Body of Work, Pattern in art

Pattern and surprise

Lately I’ve been thinking quite a lot about pattern. I’ve noticed that even from my earliest art-making days, pattern has often appeared to one degree or another. Why? Is it me? Is there some sort of OCD compulsion within that drives me to make rows of dots or spirals or zigzags? Or is there a universal human need for pattern?

I needed to find a clear definition of pattern. Turns out there are many, but out of the eleven I found in Mirriam-Webster, this is the one I found most relevant:

a reliable sample of traits, acts, tendencies, or other observable characteristics of a person, group, or institution: a behavior pattern, spending patterns, the prevailing pattern of speech

Searching a little further, I found this one on Wikipedia:

A pattern is a discernible regularity in the world or in a manmade design. As such, the elements of a pattern repeat in a predictable manner.

Pattern is all around us, in both tangible and intangible forms. Calendars and clocks help us organize our lives. Music and speech depend on the repetition of elements to make sense of sound and language. Research data looks for behavior patterns in humans, plants and animals to make predictions or to analyze the world around us.

Order and predictability are positive aspects of both our personal daily lives and of society at large–to a certain degree. When every day is the same, don’t we long for an interruption, a break, a surprise? Aren’t unbroken patterns with no variety excruciatingly boring?
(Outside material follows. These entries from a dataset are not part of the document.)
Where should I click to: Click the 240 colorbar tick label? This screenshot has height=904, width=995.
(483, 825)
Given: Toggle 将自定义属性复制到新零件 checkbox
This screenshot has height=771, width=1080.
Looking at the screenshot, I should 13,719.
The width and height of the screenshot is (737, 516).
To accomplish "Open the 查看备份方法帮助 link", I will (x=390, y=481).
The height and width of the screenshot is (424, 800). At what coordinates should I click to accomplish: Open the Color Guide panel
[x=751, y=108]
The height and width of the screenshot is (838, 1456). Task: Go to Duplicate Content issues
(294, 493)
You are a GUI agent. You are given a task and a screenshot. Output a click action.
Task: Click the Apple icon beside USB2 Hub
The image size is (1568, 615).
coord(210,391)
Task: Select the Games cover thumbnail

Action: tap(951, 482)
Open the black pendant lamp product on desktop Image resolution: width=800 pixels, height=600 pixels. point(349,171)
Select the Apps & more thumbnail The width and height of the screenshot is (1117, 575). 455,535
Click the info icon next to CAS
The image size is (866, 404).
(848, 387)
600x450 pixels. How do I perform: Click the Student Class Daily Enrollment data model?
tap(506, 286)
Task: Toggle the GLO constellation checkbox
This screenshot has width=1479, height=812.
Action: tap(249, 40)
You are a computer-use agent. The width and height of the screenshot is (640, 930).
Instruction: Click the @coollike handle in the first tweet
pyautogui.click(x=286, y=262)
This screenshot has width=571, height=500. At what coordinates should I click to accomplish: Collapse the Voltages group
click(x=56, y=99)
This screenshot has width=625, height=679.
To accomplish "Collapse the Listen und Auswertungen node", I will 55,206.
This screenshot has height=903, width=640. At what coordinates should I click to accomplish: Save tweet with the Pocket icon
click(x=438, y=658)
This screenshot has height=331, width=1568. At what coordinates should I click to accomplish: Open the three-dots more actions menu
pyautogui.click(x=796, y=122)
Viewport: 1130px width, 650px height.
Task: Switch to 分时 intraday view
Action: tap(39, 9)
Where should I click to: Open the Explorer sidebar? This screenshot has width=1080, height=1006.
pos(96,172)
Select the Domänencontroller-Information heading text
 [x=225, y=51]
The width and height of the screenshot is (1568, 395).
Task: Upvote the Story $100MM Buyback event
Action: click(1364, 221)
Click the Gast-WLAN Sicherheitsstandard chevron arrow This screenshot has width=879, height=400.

As a lover of order and pattern, how–and why– does that manifest itself in my art?

17393 Parallax-OriginalConfig-thumb-wp  17413 Child Bearer-Front-thumb-wp  16343 WarmingUp-thumb-wp  17384 BirdsOnAWetLawn-thumb

Click on images to see larger versions.
Above left: Seeming random lines for a pattern that streaks across a quad of canvases.
Second from left. Dots, stripes and zigzags lend a primitive character to this assemblage.
Third from left. A rectangle filled with rows and columns of dots interrupts a pattern of horizontal stripes.
Right. Variations of mostly green horizontal lines support the row of birds while splatters of color invade on the regularity of the composition.

I’ve reached a fairly simple self-analysis. I have a need for the pleasure that rendering a pattern affords. There’s a meditative quality to it. I like a degree of reliability. Pattern is a useful tool in bringing about order in a chaotic world. Making patterns and viewing them makes me feel safe and secure, but energized as well. (Polka dots may be predictable, but oh boy, do they enliven a surface!) I resist the idea of highly mechanical, robotic patterns though, and always see a human, handmade essence with mistakes and irregularities within the repetition of visual elements. And I need more than just the variation that my human hand naturally produces; I need a surprise of some kind, whether subtle or dramatic. Placing an organic shape like a human face over a background of squares and spirals is one type of surprise. Flinging paint splatters across the canvas over a pattern of criss-crossed lines is another.

18434 Ariose-thumb-wp    18429 String Theory K-thumb-wp

Click on images to see larger versions.

I’ve gained some clarity of my work and my practice as a space where discipline and spontaneity clash to produce unique objects that enrich and interpret the human experience. While the need for pattern may be especially strong in me, I believe that the visual expression of it strikes an unspoken universal chord in many who view it as well.